::: Records supplied :::

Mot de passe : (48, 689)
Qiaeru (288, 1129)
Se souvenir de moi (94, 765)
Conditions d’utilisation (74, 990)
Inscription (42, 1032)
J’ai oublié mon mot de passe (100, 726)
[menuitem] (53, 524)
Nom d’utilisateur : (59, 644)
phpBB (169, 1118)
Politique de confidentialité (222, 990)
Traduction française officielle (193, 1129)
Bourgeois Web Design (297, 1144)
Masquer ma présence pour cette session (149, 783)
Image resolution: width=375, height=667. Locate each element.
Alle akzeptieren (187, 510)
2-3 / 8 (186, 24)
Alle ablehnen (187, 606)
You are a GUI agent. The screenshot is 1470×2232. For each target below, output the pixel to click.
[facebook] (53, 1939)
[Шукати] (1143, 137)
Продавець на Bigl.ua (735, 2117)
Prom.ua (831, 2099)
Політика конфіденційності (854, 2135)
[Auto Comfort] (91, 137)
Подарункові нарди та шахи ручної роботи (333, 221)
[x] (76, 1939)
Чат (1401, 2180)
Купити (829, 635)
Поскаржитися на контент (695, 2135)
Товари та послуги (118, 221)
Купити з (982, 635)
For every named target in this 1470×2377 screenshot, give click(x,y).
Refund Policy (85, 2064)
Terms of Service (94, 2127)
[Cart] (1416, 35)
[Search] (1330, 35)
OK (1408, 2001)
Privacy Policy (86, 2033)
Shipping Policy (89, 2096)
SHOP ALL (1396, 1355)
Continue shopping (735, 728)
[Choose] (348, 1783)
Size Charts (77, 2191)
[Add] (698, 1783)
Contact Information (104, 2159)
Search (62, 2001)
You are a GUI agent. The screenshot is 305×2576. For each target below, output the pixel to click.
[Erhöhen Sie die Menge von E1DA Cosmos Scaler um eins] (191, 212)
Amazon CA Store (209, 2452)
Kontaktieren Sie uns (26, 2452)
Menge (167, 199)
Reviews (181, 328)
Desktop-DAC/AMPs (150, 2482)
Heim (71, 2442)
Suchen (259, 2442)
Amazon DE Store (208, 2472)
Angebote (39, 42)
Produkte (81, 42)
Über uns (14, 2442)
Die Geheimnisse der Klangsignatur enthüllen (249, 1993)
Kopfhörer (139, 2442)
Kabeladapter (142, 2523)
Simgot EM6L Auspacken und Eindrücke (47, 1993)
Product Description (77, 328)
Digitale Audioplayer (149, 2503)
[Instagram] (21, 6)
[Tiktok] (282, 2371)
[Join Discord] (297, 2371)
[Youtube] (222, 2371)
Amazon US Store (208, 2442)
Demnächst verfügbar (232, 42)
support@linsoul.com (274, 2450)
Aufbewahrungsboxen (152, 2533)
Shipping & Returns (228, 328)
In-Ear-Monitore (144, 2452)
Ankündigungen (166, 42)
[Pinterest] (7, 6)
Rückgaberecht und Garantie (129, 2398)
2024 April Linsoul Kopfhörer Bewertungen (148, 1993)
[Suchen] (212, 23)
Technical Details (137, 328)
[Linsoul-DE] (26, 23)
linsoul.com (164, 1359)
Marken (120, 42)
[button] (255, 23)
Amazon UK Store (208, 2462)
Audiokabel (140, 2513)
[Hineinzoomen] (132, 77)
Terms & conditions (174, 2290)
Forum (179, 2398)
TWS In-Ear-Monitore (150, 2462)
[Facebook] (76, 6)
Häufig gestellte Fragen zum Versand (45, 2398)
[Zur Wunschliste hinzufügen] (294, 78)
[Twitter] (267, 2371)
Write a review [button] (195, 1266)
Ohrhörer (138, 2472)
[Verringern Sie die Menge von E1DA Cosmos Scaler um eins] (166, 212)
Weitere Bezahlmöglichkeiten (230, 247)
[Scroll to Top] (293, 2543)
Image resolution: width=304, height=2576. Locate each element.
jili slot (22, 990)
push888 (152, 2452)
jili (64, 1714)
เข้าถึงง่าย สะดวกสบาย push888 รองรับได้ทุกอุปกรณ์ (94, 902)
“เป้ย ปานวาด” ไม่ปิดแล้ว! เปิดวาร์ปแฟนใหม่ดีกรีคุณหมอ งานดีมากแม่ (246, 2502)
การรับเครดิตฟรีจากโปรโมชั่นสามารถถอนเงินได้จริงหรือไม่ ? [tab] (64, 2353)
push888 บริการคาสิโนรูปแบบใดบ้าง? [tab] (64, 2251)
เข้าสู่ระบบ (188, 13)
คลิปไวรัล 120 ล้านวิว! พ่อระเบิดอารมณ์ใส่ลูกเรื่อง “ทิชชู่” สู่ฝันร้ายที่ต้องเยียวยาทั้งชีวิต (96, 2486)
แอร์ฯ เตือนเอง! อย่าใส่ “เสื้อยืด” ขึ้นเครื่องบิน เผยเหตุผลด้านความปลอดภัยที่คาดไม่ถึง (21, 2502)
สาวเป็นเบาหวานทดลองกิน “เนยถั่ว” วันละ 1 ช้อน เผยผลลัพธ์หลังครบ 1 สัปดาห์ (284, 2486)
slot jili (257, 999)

:::

- **Exercise goal**
Reproduce, exactly and without additions, the run of lines from the start of the listing above to the line bearing "You are a GUI agent. The screenshot is 305×2576.", inclusive.

- **Result of the task**
Mot de passe : (48, 689)
Qiaeru (288, 1129)
Se souvenir de moi (94, 765)
Conditions d’utilisation (74, 990)
Inscription (42, 1032)
J’ai oublié mon mot de passe (100, 726)
[menuitem] (53, 524)
Nom d’utilisateur : (59, 644)
phpBB (169, 1118)
Politique de confidentialité (222, 990)
Traduction française officielle (193, 1129)
Bourgeois Web Design (297, 1144)
Masquer ma présence pour cette session (149, 783)
Image resolution: width=375, height=667. Locate each element.
Alle akzeptieren (187, 510)
2-3 / 8 (186, 24)
Alle ablehnen (187, 606)
You are a GUI agent. The screenshot is 1470×2232. For each target below, output the pixel to click.
[facebook] (53, 1939)
[Шукати] (1143, 137)
Продавець на Bigl.ua (735, 2117)
Prom.ua (831, 2099)
Політика конфіденційності (854, 2135)
[Auto Comfort] (91, 137)
Подарункові нарди та шахи ручної роботи (333, 221)
[x] (76, 1939)
Чат (1401, 2180)
Купити (829, 635)
Поскаржитися на контент (695, 2135)
Товари та послуги (118, 221)
Купити з (982, 635)
For every named target in this 1470×2377 screenshot, give click(x,y).
Refund Policy (85, 2064)
Terms of Service (94, 2127)
[Cart] (1416, 35)
[Search] (1330, 35)
OK (1408, 2001)
Privacy Policy (86, 2033)
Shipping Policy (89, 2096)
SHOP ALL (1396, 1355)
Continue shopping (735, 728)
[Choose] (348, 1783)
Size Charts (77, 2191)
[Add] (698, 1783)
Contact Information (104, 2159)
Search (62, 2001)
You are a GUI agent. The screenshot is 305×2576. For each target below, output the pixel to click.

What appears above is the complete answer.